(Above) The Saturn V first stages, S-1C-10, S-1C-11, and S-1C-9, are in the horizontal assembly area for the installation of each rockets five F-1 engines at NASA’s Michoud Assembly Facility.
(Above) This is a cutaway diagram of the Saturn V launch vehicle showing the three stages, the instrument unit, and the Apollo spacecraft. The chart on the right presents the basic technical data in clear detail.
The Saturn V was the largest and most powerful launch vehicle in the world. The towering 363-foot Saturn V was a multistage, multiengine launch vehicle standing taller than the Statue of Liberty. Altogether, the Saturn V engines produced as much power as 85 Hoover Dams. Development of the Saturn V was the responsibility of the Marshall Space Flight Center at Huntsville, Alabama, directed by Dr. Wernher von Braun.
This chart shows the payload capabilities of 11 US launch vehicles. The Saturn V tops the chart with the power to put 240,000 pounds into a 100 nautical mile orbit.

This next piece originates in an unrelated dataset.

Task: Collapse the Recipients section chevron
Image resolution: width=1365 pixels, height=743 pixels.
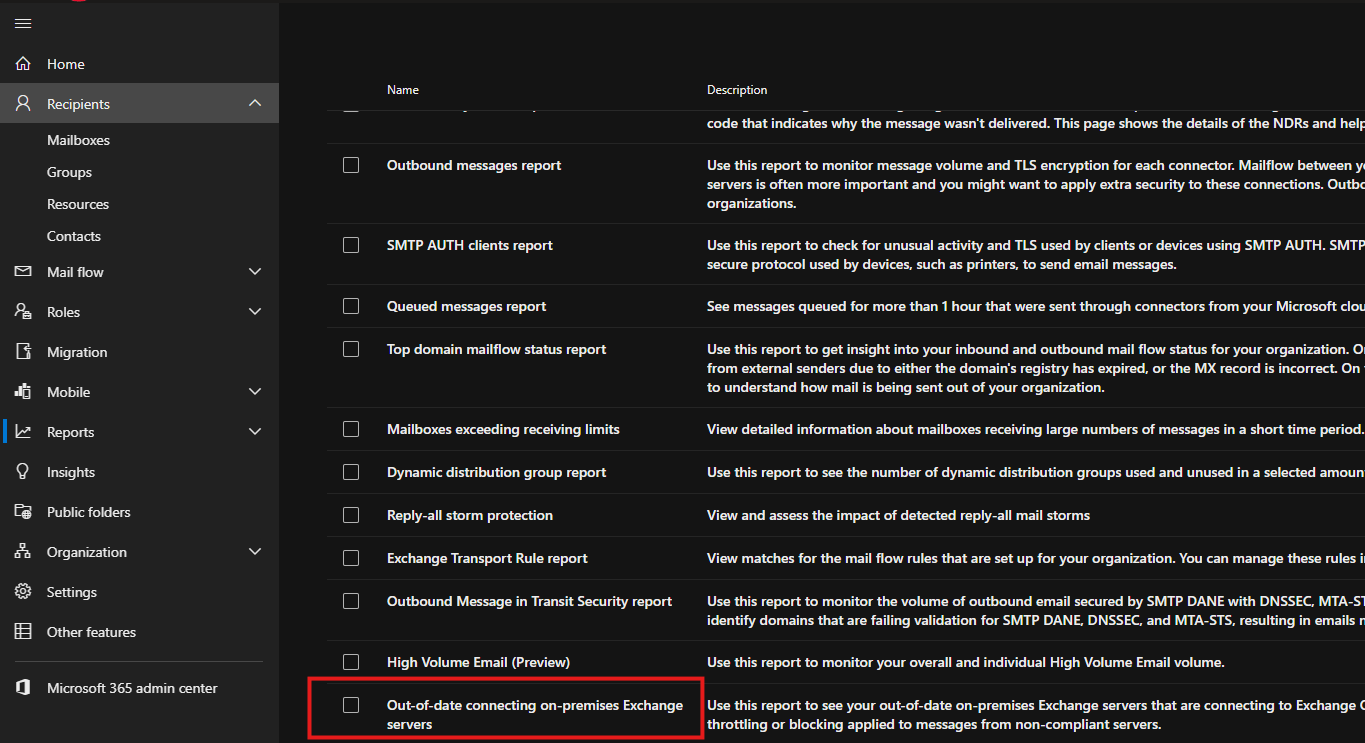Action: (x=255, y=104)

Space Shuttle Enterprise sits on display next to America’s Moon rocket, the Saturn V.
This 1967 illustration compares the Apollo Saturn V Spacecraft of the Moon Landing era to the Statue of Liberty located on Ellis Island in New York City. The Apollo Saturn V, at 363 feet towers above Lady Liberty, as the statue is called, standing at 305 feet.
This drawing clearly shows the comparative sizes of the rocket engines used to launch the Saturn vehicles. The RL-10 and the H-1 engines were used to launch the Saturn I rockets. The J-2 engine was used on the second stage of Saturn IB and the second and third stages of Saturn V. The F-1 engine was used on the first stage of the Saturn V.
(Above) The first stage of the huge Apollo Saturn V moon rocket is lifted by crane for installation into the B-2 test stand at the Mississippi Test Facility.
The Saturn V remains the most powerful rocket ever built, and it was launched 13 times from 1967 to 1973. Eight of the missions it launched traveled to the moon, and six landed there. The final Saturn V launch in 1973 put Skylab, America’s first space station, in orbit.